Up to now, you've checked your own code the same way most beginners do: run it, look at the output, decide if it looks right. That works fine for a five-line function. It falls apart fast once a program grows — you can't re-eyeball every function every time you change something, and "looks right" isn't a reliable check anyway (it's easy to glance past a wrong answer that merely looks plausible).
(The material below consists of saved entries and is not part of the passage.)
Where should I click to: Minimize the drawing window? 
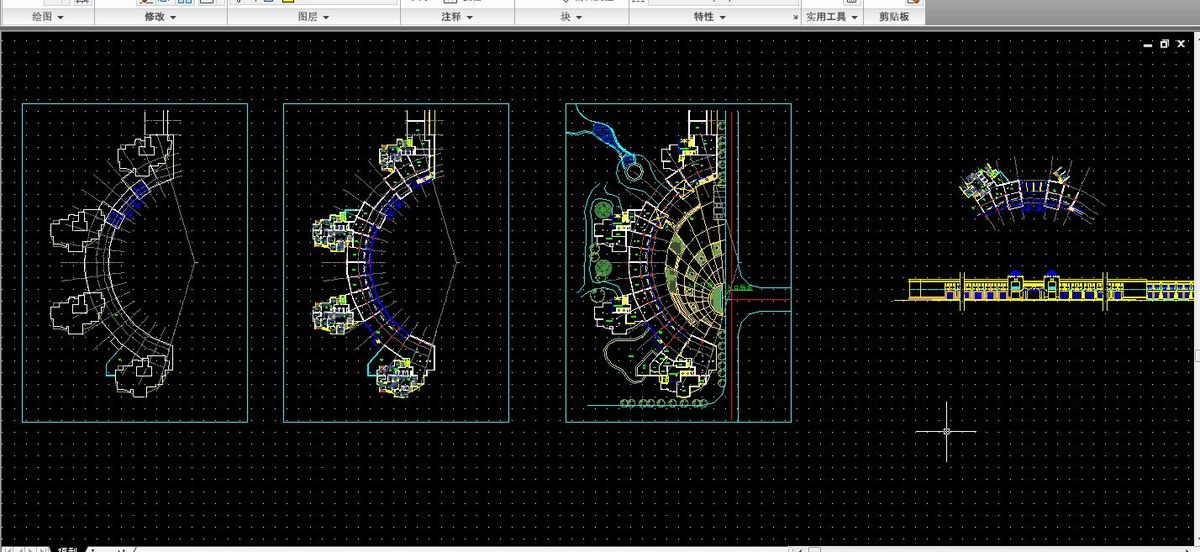[x=1148, y=44]
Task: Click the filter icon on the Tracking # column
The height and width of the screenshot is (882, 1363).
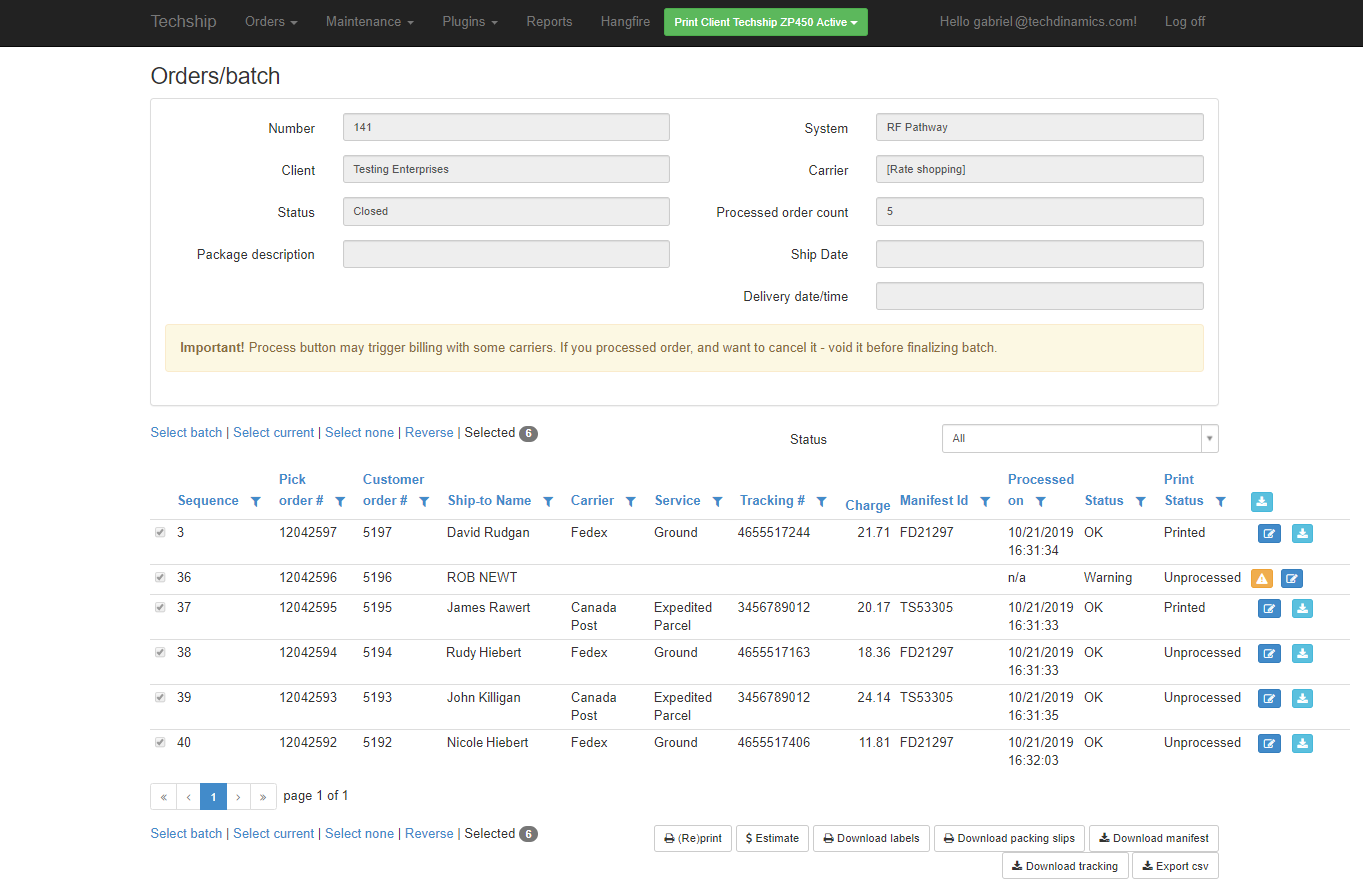Action: (821, 501)
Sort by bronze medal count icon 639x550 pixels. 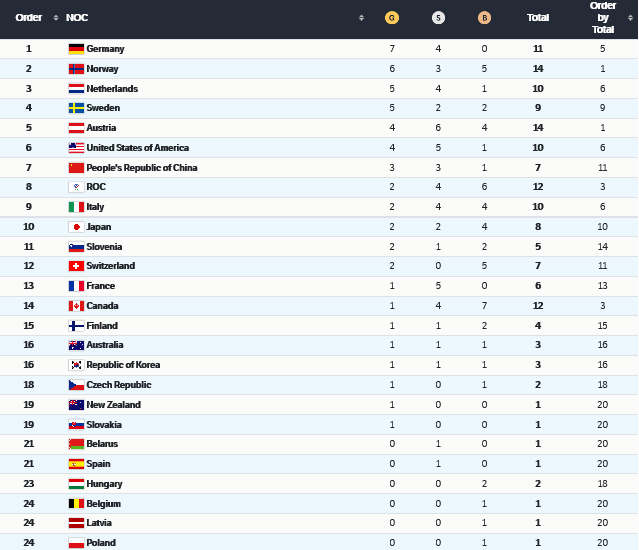484,18
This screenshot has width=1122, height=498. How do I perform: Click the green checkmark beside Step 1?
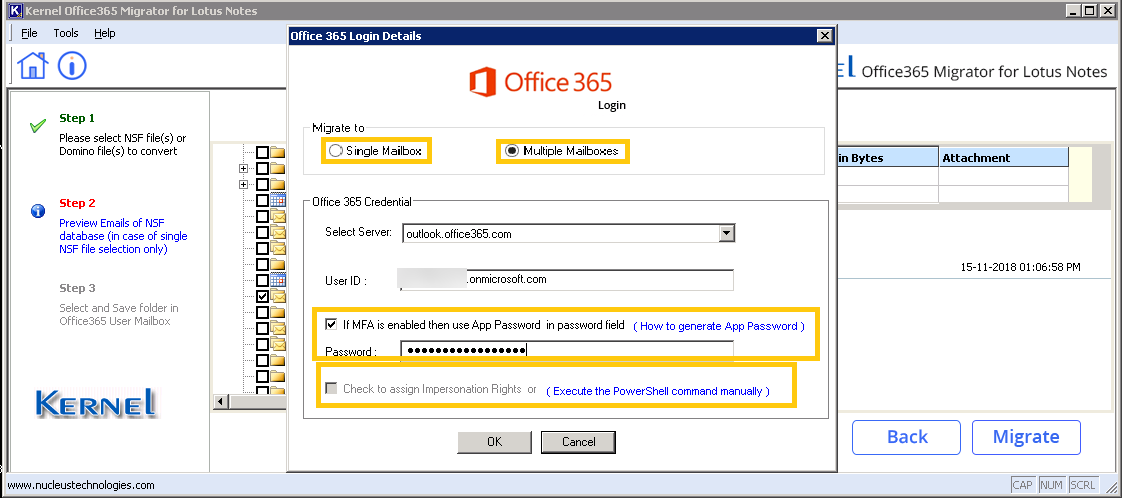click(x=38, y=126)
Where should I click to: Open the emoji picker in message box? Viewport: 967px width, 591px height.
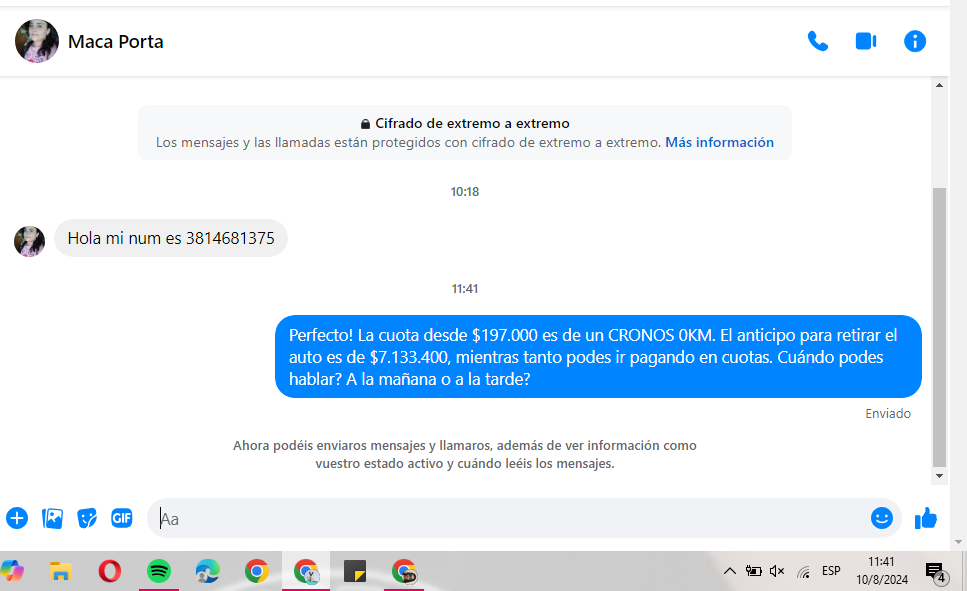[881, 518]
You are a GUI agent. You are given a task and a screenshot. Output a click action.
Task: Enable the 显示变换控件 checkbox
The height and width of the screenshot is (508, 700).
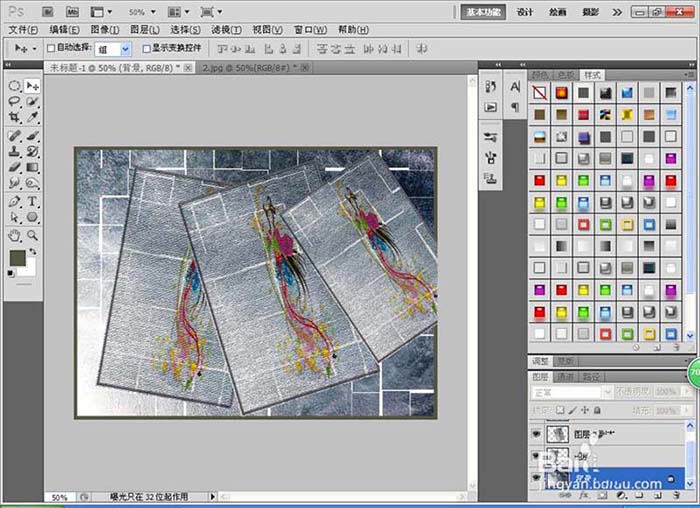click(146, 48)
A test is code that checks other code, automatically, by comparing an actual result to an expected one — and tells you clearly, in words, when they don't match, instead of you having to notice a wrong number buried in a wall of output.
# instead of this:
print(add(2, 3)) # you read "5" and decide for yourself if that's right
# you write this:
assert add(2, 3) == 5 # Python itself checks it, and raises an error if it's wrong
assert is a Python keyword that does exactly this: if the condition after it is True, nothing happens. If it's False, Python raises an AssertionError immediately. That's the fundamental building block every testing tool — including the one you'll use in this section — is built on top of.
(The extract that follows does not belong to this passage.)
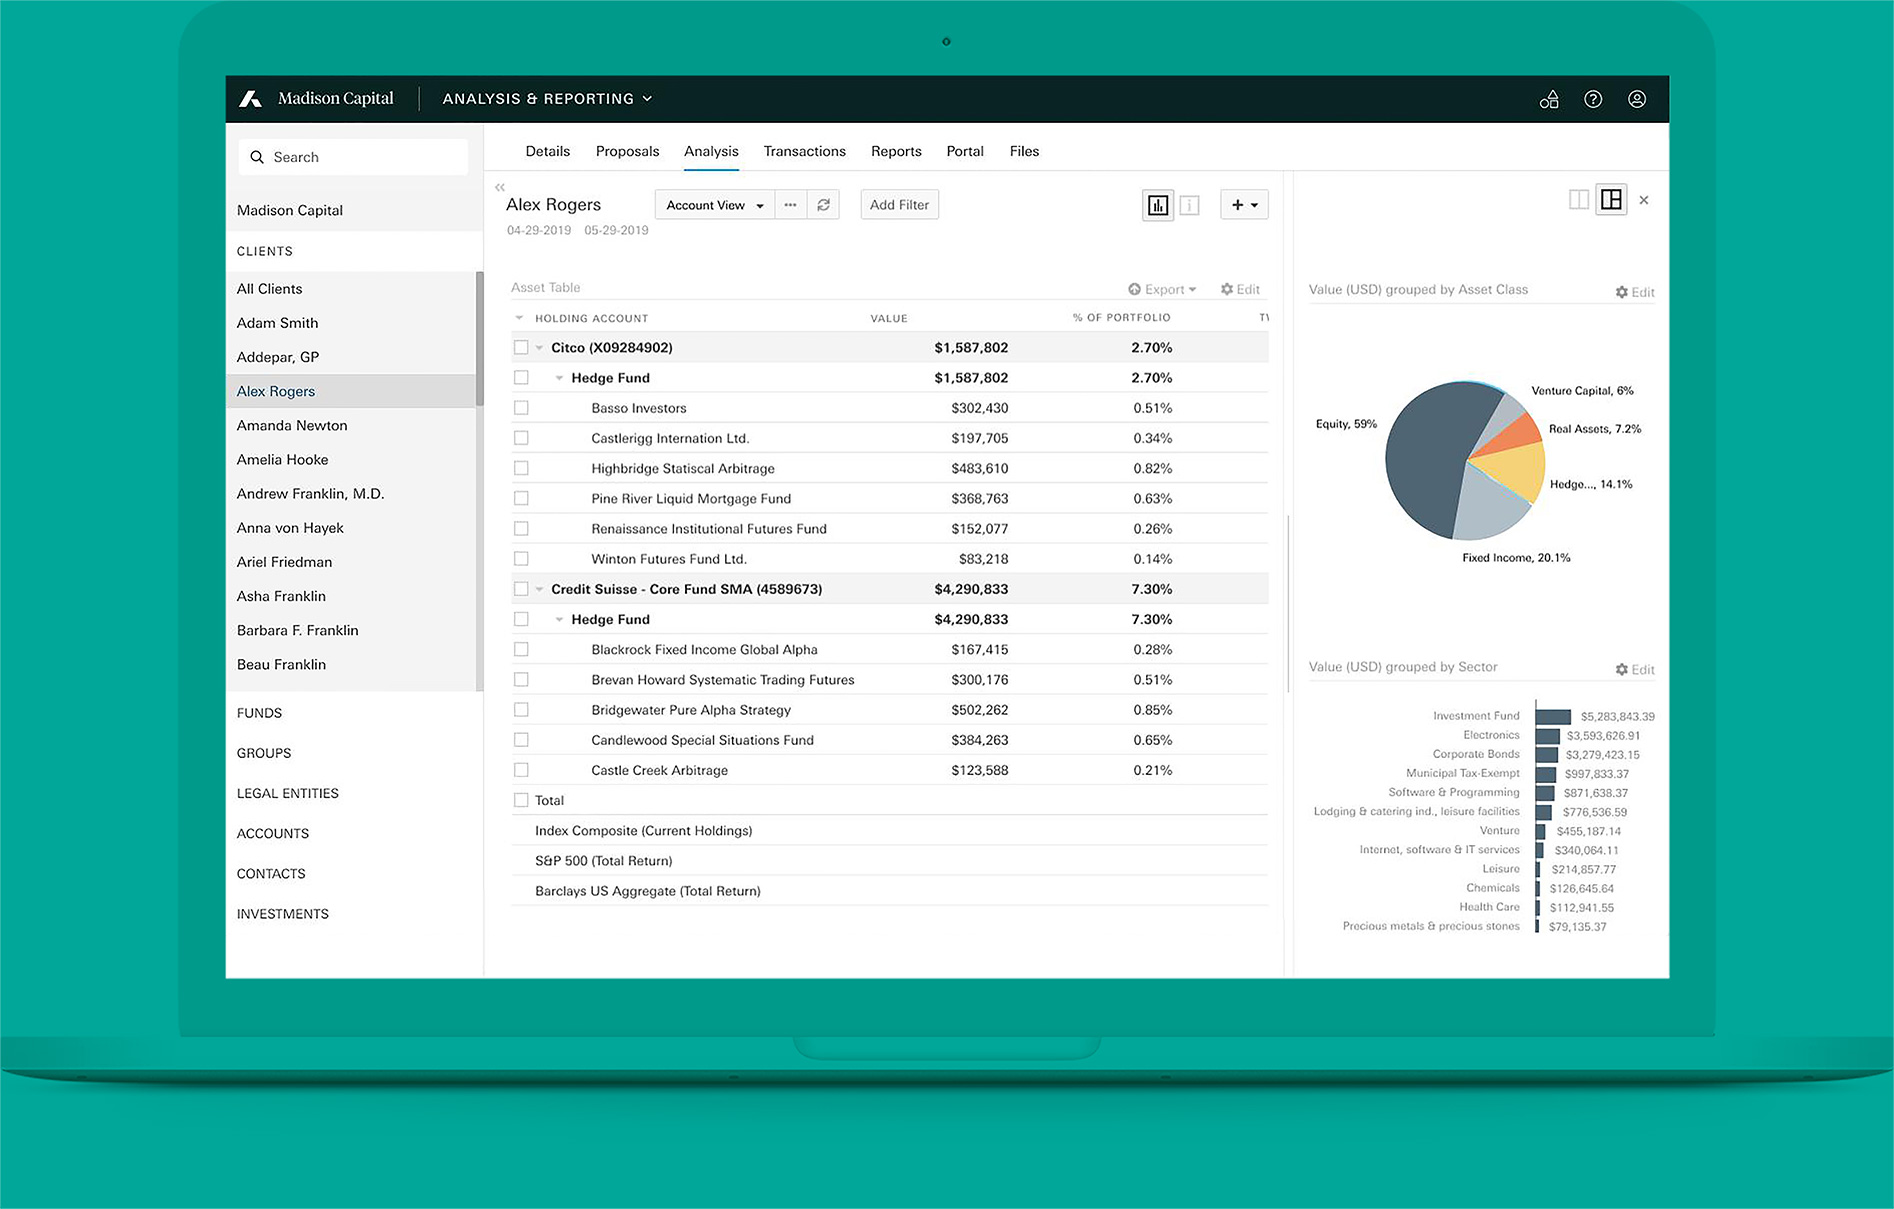Check the Basso Investors row checkbox
The image size is (1894, 1209).
pos(521,408)
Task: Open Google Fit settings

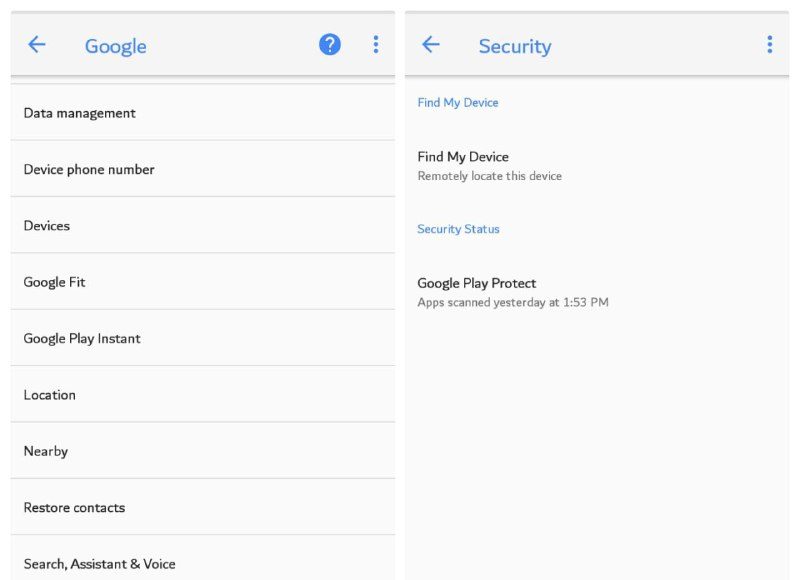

The real payoff of tests isn't catching bugs the first time you write a function — it's catching regressions: bugs you accidentally introduce later, while changing something else entirely. Without tests, you'd have to remember to manually re-check every function that might be affected, every time you change anything. With tests, you just re-run them — in a second, they tell you exactly what broke.
Every problem so far has asked you to implement a function, and graded you by running hidden tests against it. This section flips that: you'll be given a function's specification (and sometimes its implementation), and your job is to write the tests — the same skill a real engineer uses constantly, whether or not someone else already wrote the code being tested.